2
votes

I want scrap chat messages in youtube live chat. At first, I just followed a way in "https://www.youtube.com/watch?v=W2DS6wT6_48"

But the code does not work.

The error message is

all_comments = driver.find_element_by_id("all-comments")

...

selenium.common.exceptions.NoSuchElementException: Message: {"errorMessage":"Unable to find element with id 'all-comments'","request":{"headers":{"Accept":"application/json","Accept-Encoding":"identity","Connection":"close","Content-Length":"93","Content-Type":"application/json;charset=UTF-8","Host":"127.0.0.1:12695", "User-Agent":"Python-urllib/2.7"},"httpVersion":"1.1","method":"POST","post":"{\"using\": \"id\", \"sessionId\": \"e4b63b00-fe9c-11e6-a630-0fa086b5cd8d\", \"value\": \"all-comments\"}","url":"/element","urlParsed":{"anchor":"","query":"","file":"element","directory":"/","path":"/element","relative":"/element","port":"", "host":"","password":"","user":"","userInfo":"","authority":"","protocol":"","source":"/element","queryKey":{},"chunks":["element"]},"urlOriginal":"/session/e4b63b00-fe9c-11e6-a630-0fa086b5cd8d/element"}}

What I understand is that there is no element which name is "all-comments" So, find_element_by_id has failed.

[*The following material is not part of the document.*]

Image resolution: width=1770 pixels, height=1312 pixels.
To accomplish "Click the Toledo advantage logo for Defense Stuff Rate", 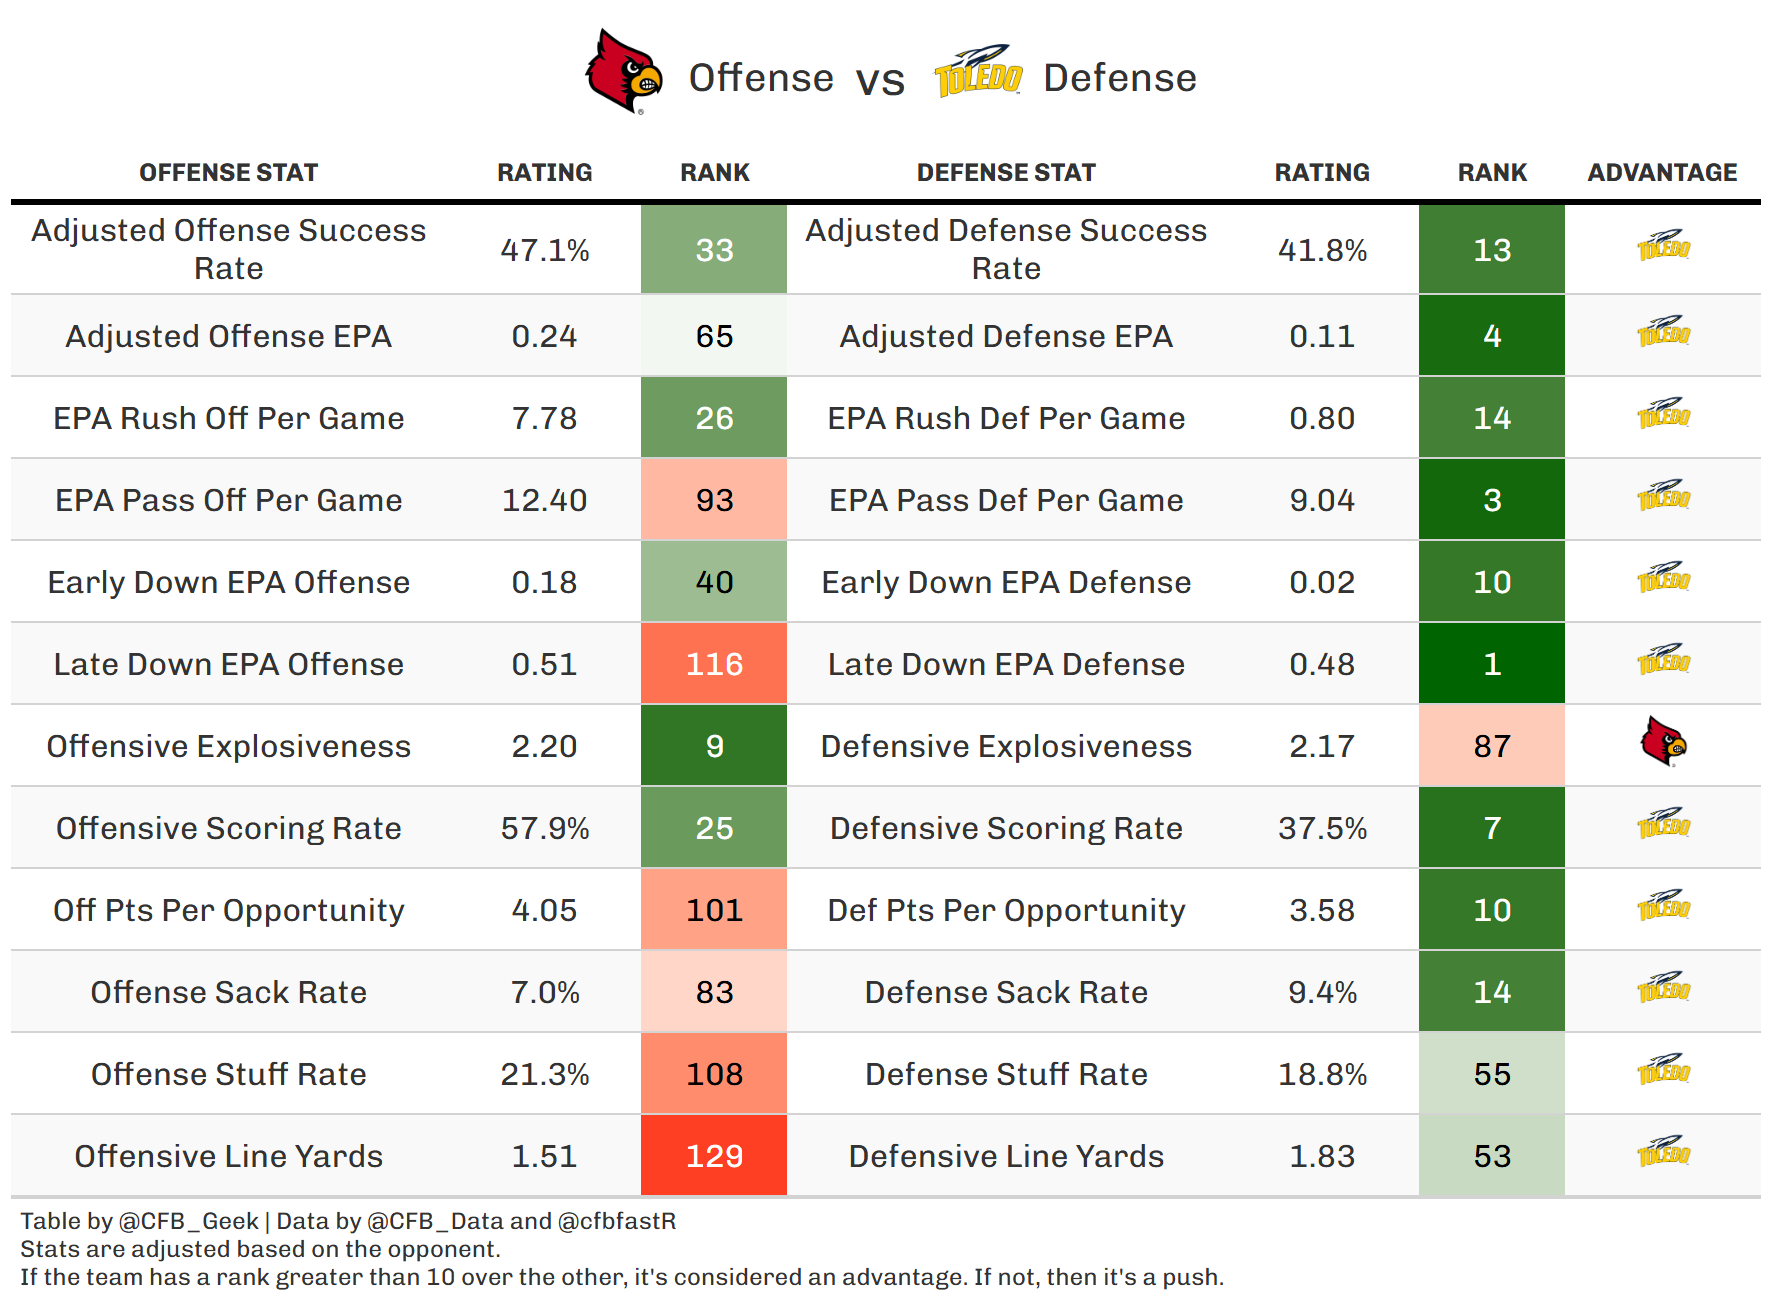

And then, I tried some id or xpath to catch chat message

enter image description here

But nothing can get chat message.

Is there something what I do wrong way?

What I do to scrap chat message?

2
I guess the chat part is loaded via Javascript. If you download the html of that page, without processing it via browser, do this ids show up? Or just disable Javascript in the brower and have a look then - Martin Krung
In the youtube video, the python code does nothing with javascript but it works at least in the video. I think that the structure of youtube page could be changed. So, I tried several id, xpath and class names. - Py K
Currently, what i found is the chat messages exist in <iframe id='live-chat-iframe' ...> ... <yt-live-chat-app> ... <div id='contents' ... > ... <span id='message' ... > chat message </span> I can find live-chat-iframe with find_element_by_id('live-chat-iframe') but find_element_by_id has failed with id 'contens' and 'message' - Py K
@FabianThommen I use browser PhantomJS to get the page. I followed [stackoverflow.com/questions/32115673/… to disable javascript. And then webdriver cannot find any element with id 'all-comment', 'comments', 'message', or 'live-chat-iframe'. - Py K
Without disabling javascript, I can get an element with id 'live-chat-iframe'. But I cannot find any element with id coments and message. Is there any way to list all elements under the element live-chat-iframe without id or class? - Py K

2 Answers

1
votes

you will never have access to the content of the iframe. this is by design. an iframe its like a browser in the browser.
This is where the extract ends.